Não é nossa culpa esse grau de distância e incompreensão mútua. Não é um sinal de que a vida deu errado. É o que deveríamos saber desde o início e, se assim fazemos, podemos colher alguns benefícios. Uma vez que aceitamos a solidão podemos ser mais criativos, enviar mensagens ao mundo, podemos cantar, escrever poesia, produzir livros e blogs e outras atividades que nascem da percepção de que as pessoas ao nosso redor nunca conseguirão nos entender completamente, mas outros, distantes no tempo e no espaço, podem conseguir. Do mesmo modo que podemos ter contato com um poeta do primeiro século ou ouvir a música de um cantor que descreve exatamente nossa tristeza em uma balada dos anos oitenta.

A solidão nos torna mais capazes de uma verdadeira intimidade se oportunidades melhores surgem. Melhora o contato que temos conosco mesmos, nos dá caráter. Não ficamos apenas repetindo o que todos pensam. Desenvolvemos nossos próprios pontos de vista. Podemos estar isolados por um tempo, mas seremos mais capazes de vínculos mais próximos e mais interessantes com as pessoas que eventualmente encontrarmos.
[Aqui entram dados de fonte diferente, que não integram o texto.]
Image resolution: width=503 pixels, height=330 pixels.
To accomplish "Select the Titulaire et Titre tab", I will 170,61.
A solidão até nos torna mais elegantes, misteriosos, sedutores. Sugere que há mais sobre nós a ser descoberto e compreendido do que os padrões normais de relações sociais costumam acomodar. Não precisamos nos envergonhar de nossa solidão. Podemos até nos orgulhar dela.
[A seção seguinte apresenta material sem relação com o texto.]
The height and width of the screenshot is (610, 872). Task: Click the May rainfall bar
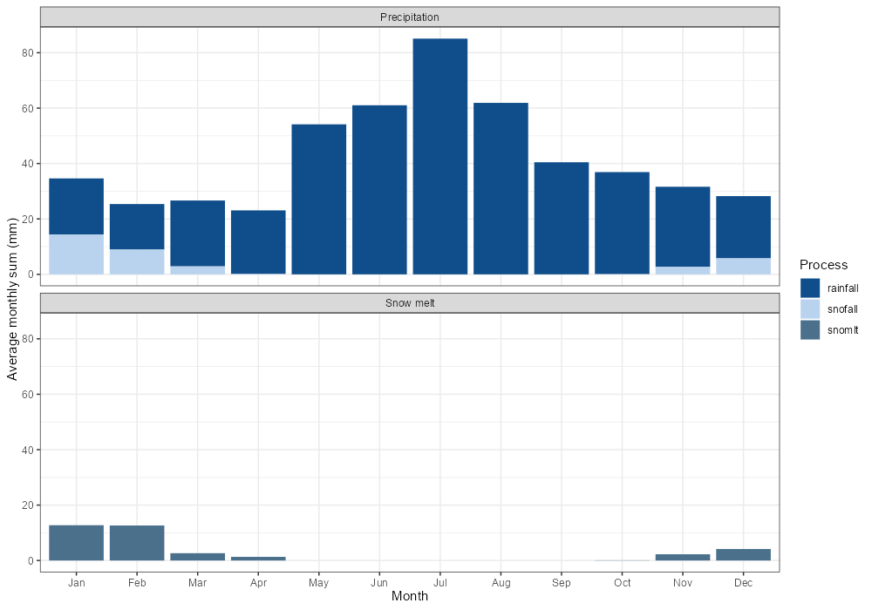tap(319, 200)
Em geral nos impedidos de experimentar o sentimento de solidão por medo, por termos sido ensinados que isso não é bom, que temos que ser populares. Mas, quando admitimos nossa solidão e ficamos com ela, só assim ingressados num seleto clube que inclui as pessoas que conhecemos através das pinturas de Van Gogh, dos poemas de Baudelaire, das canções de Belchior. Sozinhos, nós fazemos parte de uma longa e grande tradição e estamos, surpreendentemente em grande companhia.

Apreciar a solidão é invariavelmente melhor do que sofrer com compromissos de falsa comunidade. A solidão é simplesmente um preço que talvez tenhamos que pagar por manter uma visão sincera e ambiciosa do que o companheirismo deve e poderia ser.

Krishnamurti nos diz que somente aquele que é capaz de ficar só pode realmente amar. Se estamos em uma relação com medo de ficarmos sós, isso é um tipo de uso e nunca pode ser amor.